Egoïsmes, égocentrismes, myopies et autres complots

Il y aurait même des figures nidaaïstes qui ne voudraient pas se priver du malsain plaisir de régler des comptes personnels ou petitement idéologiques avec certains dirigeants de leur propre parti.

En somme, plus de la moitié des représentants du peuple – et peut-être plus de la moitié du peuple tunisien lui-même! – se serait liguée contre Nidaa Tounes et l'Union patriotique libre (UPL) de Slim Riahi – soit, sur le papier, un total de 102 députés à l'ARP.

Il s'agit donc d'un sérieux handicap que le prochain gouvernement de M. Essid devra résoudre chaque fois qu'il soumettra un projet de loi ou qu'il prendra la moindre décision.

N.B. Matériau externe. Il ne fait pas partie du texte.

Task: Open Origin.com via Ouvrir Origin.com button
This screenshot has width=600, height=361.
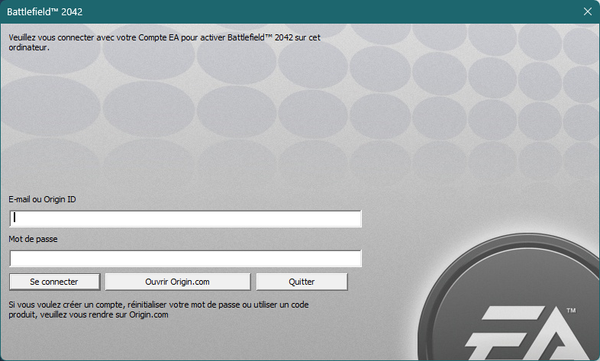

A chacune de ces occasions et à chacune de ces initiatives, il y aura un front uni contre-nature qui se formera pour s'opposer à la volonté du Premier ministre de faire bouger les choses et de remettre la Tunisie au travail.

Ce sont ces égoïsmes, ces égocentrismes, ces myopies, ces règlements de comptes politiciens et autres complots qui feront toujours reporter à plus tard le redémarrage de l'activité économique, le retour de la stabilité sociale et la tranquillité même des esprits – sans parler des nombreuses autres priorités qui devront, elles aussi, attendre encore plus.

Nous avons eu beau rédiger «la meilleure constitution au monde», nous avons eu beau organiser des élections législatives et présidentielle tout à fait irréprochables et désigner un chef de gouvernement quasiment «consensuel», mais nous n'avons pas été capables d'enseigner à nos apprentis politiciens et nos «élites» la leçon du travailler ensemble.

Pour cette raison, et peut-être bien d'autres, ceux qui ont aujourd'hui la charge de diriger les affaires du pays ou sont susceptibles d'y être associés refuseront de coopérer et continueront de «faire mumuse» avec le sort des 11 millions de Tunisiens.

Tout ce beau monde – du pouvoir comme de l'opposition – devrait se méfier, car l'apparente résignation des Tunisiens est trompeuse.

Et, pour prendre le contrepied d'une certaine sagesse populaire tunisienne, nous leur rappellerons que le silence de la majorité est loin, très loin, d'être un signe d'approbation. C'est peut-être plutôt le calme avant le prochain tsunami.
Souvenons-nous, alors personne ne s'y attendait, un premier ouragan a balayé Ben Ali et son régime fort.

Souvenons-nous aussi, qu'une tempête a «dégagé» la Troïka.

Avis, donc, aux amateurs du pouvoir qui souhaiteraient s'essayer!

Illustration: Le premier ministre désigné Habib Essid reçu par le président de la République Béji Caïd Essebsi.